MATERIAL FOR THIS EXERCISE: Begin

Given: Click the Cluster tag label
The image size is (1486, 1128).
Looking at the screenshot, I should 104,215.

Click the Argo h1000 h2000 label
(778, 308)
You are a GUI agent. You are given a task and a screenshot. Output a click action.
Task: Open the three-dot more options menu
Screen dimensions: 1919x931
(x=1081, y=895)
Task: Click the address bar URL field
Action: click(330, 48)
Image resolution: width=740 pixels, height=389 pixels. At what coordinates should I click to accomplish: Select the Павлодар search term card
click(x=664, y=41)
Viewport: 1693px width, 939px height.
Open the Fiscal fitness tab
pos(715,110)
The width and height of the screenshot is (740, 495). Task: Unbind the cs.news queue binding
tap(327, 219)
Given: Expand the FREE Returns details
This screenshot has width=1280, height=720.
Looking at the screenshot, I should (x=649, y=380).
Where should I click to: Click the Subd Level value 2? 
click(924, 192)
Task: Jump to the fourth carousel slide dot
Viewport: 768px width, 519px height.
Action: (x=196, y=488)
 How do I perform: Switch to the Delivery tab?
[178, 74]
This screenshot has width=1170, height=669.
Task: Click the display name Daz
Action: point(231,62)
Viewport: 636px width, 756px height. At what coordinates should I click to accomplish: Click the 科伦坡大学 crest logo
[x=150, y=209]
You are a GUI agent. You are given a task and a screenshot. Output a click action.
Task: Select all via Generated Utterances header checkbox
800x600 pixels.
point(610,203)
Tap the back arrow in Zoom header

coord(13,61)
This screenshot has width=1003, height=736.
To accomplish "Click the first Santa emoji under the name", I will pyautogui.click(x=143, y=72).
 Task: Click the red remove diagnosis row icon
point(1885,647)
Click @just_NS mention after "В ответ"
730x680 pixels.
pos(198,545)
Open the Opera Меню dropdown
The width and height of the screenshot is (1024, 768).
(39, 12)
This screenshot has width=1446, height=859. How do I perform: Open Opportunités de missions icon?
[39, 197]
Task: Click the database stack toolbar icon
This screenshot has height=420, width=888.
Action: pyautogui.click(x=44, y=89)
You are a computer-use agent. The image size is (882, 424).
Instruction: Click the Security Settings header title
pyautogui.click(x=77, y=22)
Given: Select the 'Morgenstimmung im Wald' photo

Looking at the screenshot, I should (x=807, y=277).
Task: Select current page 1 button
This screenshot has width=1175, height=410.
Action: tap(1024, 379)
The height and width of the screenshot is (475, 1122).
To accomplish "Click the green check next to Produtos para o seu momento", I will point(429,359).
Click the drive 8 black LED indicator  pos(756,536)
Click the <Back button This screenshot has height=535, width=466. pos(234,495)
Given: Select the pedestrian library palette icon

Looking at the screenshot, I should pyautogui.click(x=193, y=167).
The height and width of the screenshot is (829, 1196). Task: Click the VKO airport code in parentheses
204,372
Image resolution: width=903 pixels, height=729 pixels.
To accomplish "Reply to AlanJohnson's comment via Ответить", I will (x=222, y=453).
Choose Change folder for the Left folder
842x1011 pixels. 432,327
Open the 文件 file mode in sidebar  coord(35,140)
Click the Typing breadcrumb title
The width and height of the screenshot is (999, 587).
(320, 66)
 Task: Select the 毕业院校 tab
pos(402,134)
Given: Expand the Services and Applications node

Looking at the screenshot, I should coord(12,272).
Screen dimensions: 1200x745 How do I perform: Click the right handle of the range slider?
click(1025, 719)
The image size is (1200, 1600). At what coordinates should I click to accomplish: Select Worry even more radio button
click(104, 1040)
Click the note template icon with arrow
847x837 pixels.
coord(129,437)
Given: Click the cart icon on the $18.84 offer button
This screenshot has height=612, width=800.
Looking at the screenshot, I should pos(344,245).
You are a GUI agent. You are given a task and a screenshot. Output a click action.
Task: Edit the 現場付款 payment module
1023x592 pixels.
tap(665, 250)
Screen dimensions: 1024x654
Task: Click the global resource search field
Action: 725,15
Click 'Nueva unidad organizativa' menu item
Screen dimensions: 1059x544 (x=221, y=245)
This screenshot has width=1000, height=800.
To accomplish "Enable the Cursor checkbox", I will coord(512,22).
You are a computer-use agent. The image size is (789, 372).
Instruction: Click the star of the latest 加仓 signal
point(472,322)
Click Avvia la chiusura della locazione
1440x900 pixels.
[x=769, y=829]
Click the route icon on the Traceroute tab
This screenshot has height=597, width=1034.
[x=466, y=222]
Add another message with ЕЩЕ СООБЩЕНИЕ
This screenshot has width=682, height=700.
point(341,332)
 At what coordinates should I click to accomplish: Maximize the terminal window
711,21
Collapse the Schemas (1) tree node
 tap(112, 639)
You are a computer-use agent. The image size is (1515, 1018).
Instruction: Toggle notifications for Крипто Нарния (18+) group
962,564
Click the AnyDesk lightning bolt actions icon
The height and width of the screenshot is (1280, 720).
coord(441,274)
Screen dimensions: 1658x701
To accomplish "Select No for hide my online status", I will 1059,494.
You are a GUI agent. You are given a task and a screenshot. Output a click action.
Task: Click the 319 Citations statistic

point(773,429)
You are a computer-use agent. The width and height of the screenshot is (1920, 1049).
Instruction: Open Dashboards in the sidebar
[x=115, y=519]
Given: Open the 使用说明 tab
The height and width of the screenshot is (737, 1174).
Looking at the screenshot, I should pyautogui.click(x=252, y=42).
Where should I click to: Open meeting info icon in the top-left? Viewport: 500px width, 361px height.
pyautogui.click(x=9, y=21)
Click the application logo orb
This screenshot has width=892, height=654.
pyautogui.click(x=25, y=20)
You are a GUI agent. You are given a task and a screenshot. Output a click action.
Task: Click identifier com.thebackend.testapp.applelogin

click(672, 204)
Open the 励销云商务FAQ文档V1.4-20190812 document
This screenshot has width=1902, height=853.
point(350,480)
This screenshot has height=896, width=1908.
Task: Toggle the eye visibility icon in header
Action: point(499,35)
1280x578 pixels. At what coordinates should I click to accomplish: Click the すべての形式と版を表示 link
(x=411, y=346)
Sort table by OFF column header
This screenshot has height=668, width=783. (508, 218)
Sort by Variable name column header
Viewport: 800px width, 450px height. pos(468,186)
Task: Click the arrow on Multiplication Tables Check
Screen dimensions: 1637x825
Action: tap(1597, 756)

MATERIAL FOR THIS EXERCISE: End

* WHAT IS NEEDED
The response must consist of the lines above, from the first one through the line containing "You are a computer-use agent. The image size is (882, 424).", reproduced exactly.

* OUTPUT OF THE EXERCISE
Given: Click the Cluster tag label
The image size is (1486, 1128).
Looking at the screenshot, I should 104,215.

Click the Argo h1000 h2000 label
(778, 308)
You are a GUI agent. You are given a task and a screenshot. Output a click action.
Task: Open the three-dot more options menu
Screen dimensions: 1919x931
(x=1081, y=895)
Task: Click the address bar URL field
Action: click(330, 48)
Image resolution: width=740 pixels, height=389 pixels. At what coordinates should I click to accomplish: Select the Павлодар search term card
click(x=664, y=41)
Viewport: 1693px width, 939px height.
Open the Fiscal fitness tab
pos(715,110)
The width and height of the screenshot is (740, 495). Task: Unbind the cs.news queue binding
tap(327, 219)
Given: Expand the FREE Returns details
This screenshot has width=1280, height=720.
Looking at the screenshot, I should (x=649, y=380).
Where should I click to: Click the Subd Level value 2? 
click(924, 192)
Task: Jump to the fourth carousel slide dot
Viewport: 768px width, 519px height.
Action: (x=196, y=488)
 How do I perform: Switch to the Delivery tab?
[178, 74]
This screenshot has width=1170, height=669.
Task: Click the display name Daz
Action: point(231,62)
Viewport: 636px width, 756px height. At what coordinates should I click to accomplish: Click the 科伦坡大学 crest logo
[x=150, y=209]
You are a GUI agent. You are given a task and a screenshot. Output a click action.
Task: Select all via Generated Utterances header checkbox
800x600 pixels.
point(610,203)
Tap the back arrow in Zoom header

coord(13,61)
This screenshot has width=1003, height=736.
To accomplish "Click the first Santa emoji under the name", I will pyautogui.click(x=143, y=72).
 Task: Click the red remove diagnosis row icon
point(1885,647)
Click @just_NS mention after "В ответ"
730x680 pixels.
pos(198,545)
Open the Opera Меню dropdown
The width and height of the screenshot is (1024, 768).
(39, 12)
This screenshot has width=1446, height=859. How do I perform: Open Opportunités de missions icon?
[39, 197]
Task: Click the database stack toolbar icon
This screenshot has height=420, width=888.
Action: pyautogui.click(x=44, y=89)
You are a computer-use agent. The image size is (882, 424).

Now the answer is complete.